▶ _WRITTEN REQUEST 1_
In the Bomgar interview, how much did bookings grow year over year in the first quarter?
▶ _WRITTEN REQUEST 2_
In the records, resize the coordinates in the answers by multiplying each one by 2.3 and rounding to the nearest whole number, with halves rounded up. Rewrite only the lines from the one containing "Where should I" through the end of the records, inclusive, with their requests, and leave out the pictures.

▶ _DOCUMENT EXCERPT_
** start **

It was another great RSA Conference for Bomgar. Our CEO, Matt Dircks, and Director of Product Management, Sam Elliott, took a break from their hectic RSA schedules to sit down and discuss the state of affairs at Bomgar.   

Watch this short video to learn what Matt and Sam say about Bomgar’s unique position in the growing privileged account management market, what Bomgar’s recently released Privileged Access Threat Report says about the security risk that insiders and third-party vendors pose, what the rest of the year holds for Bomgar, and more. 

Video Transcript

Sam Elliott: Hi, I am Sam Elliott, the Director of Product Management at Bomgar, and I'm here today at RSA with Bomgar's CEO Sam Elliott. Matt, thanks so much for joining us today.

Matt Dircks: Hey Sam, good to see you man. Always good to be out at RSA. I love the energy, it's always good to talk to customers.

SE: Yeah, it's a lot of fun, I agree. I'm going to ask you a few questions, if that's okay.

MD: Sure.

SE: I'd like to start with ... Just tell me, how's it going for us here at RSA? What have you seen? What have you liked about RSA this year?

MD: Yes, I mentioned it's always great to have the energy at RSA. You get to reconnect with a lot of colleagues that you've worked with in the past. I've been doing this thing for too many years to mention, and it's great to reconnect, see where people are at. It's really good to see what customers are dealing with. I think sometimes, we can get very insulated from day to day issues that customers are facing. We kind of come up with all these cool, great ideas, but in reality they may not be solving the problem that customers are looking to solve. 

MD: So, it's always great to reconnect. The booth traffic's been great. Since we've acquired Lieberman Software in January of '18, it's just made our presence that much bigger, physically as well as our customer base. It's been a great couple of days thus far. 

SE: So let's talk about that Lieberman acquisition. Earlier this year, we acquired Lieberman. What is your goal for that acquisition, and what's your vision?

MD: I think that the goal is really for us to accelerate our success in providing privilege access to privilege account solutions out there. As you know, there's multiple elements of it. You have to have the access element of it, but you also have to have the ability to manage credentials at scale, do that at a way that's automated, do that in a way that's integrated. While we have a good solution we've developed ourselves, we knew that if we took the best in class technology that Lieberman had and combined it with our marketing, our sales, our customer base, our products organization that we would have a significant opportunity to be Top 3 in that market. 

MD: I think, you know, early days ... Four months in, I think that's proven out to be very, very true. In our first quarter, we were 30% above plan, 50% growth year over year in terms of bookings, some big winds. I think it'll only get better. It surely helps to accelerate that, and ultimately, our vision is that we want to be that firm that allows customers to not have to compromise between productivity or security; provide very solid solutions and continue to grow our footprint globally. You'll see some additional investments in Channel this year. You'll see us expand more aggressively and do Asia-Pacific, which we've not done thus far. We'll continue to add hopefully many more satisfied and happy customers.

** end **

(Document and screenshot pointing records)
** start **

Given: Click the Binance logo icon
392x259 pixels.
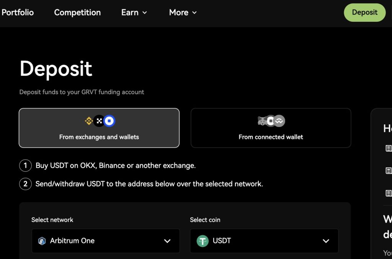Looking at the screenshot, I should (x=89, y=121).
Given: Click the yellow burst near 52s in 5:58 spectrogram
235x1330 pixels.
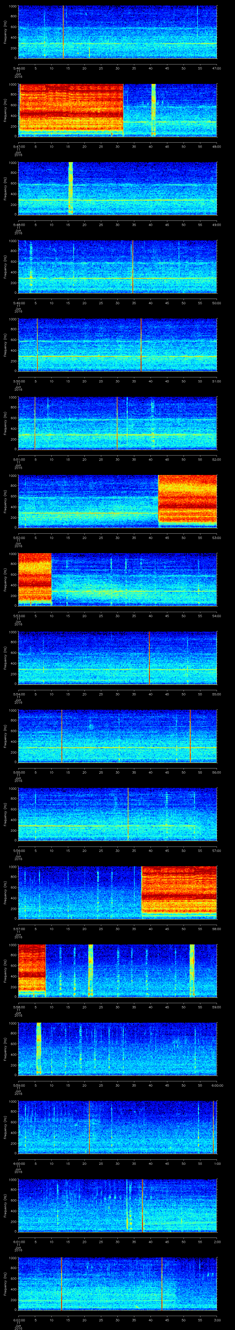Looking at the screenshot, I should coord(192,970).
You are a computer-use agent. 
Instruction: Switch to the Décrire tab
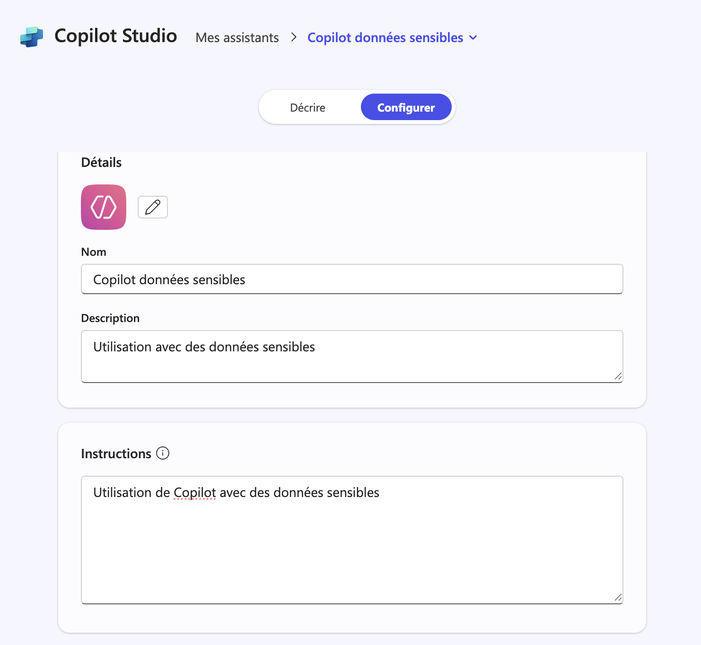(308, 108)
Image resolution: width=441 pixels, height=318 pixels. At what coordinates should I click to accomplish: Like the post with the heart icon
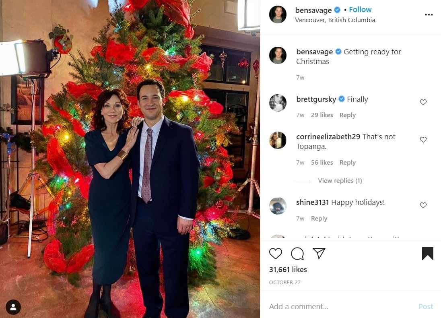276,254
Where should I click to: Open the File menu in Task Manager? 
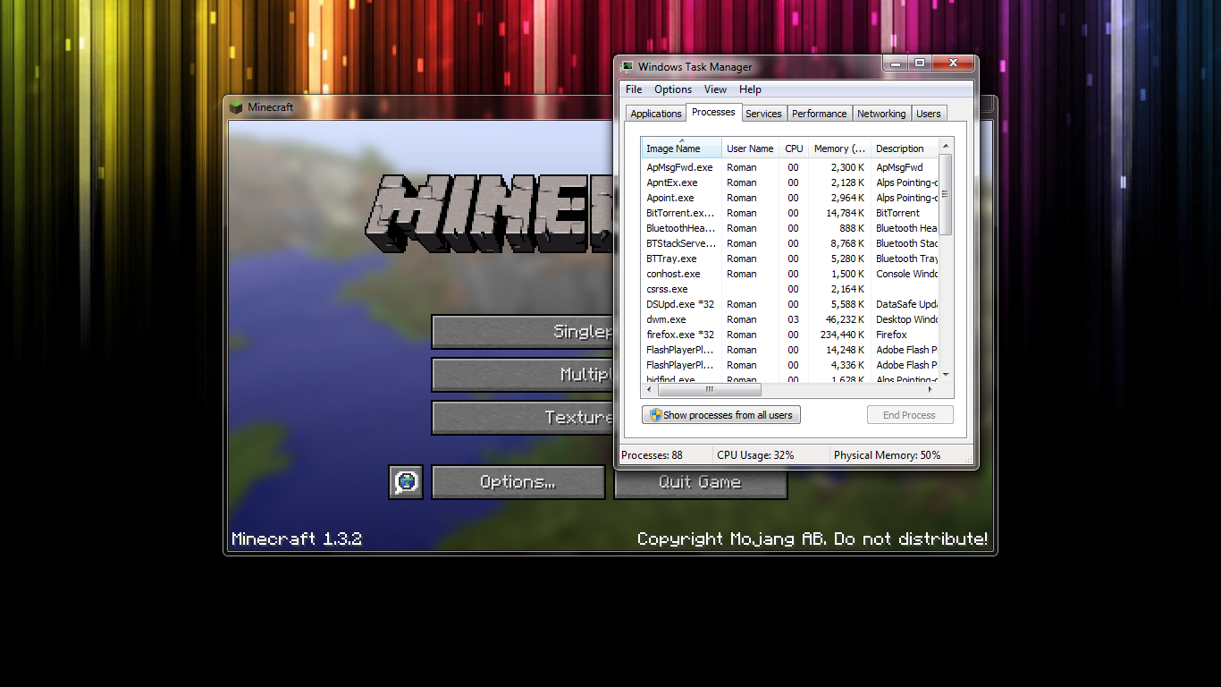(x=633, y=89)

** end **

▶ _COMPLETE ANSWER 1_
Bookings grew 50% year over year.

▶ _COMPLETE ANSWER 2_
Where should I click to: Open the File menu in Task Manager? 
(x=1456, y=205)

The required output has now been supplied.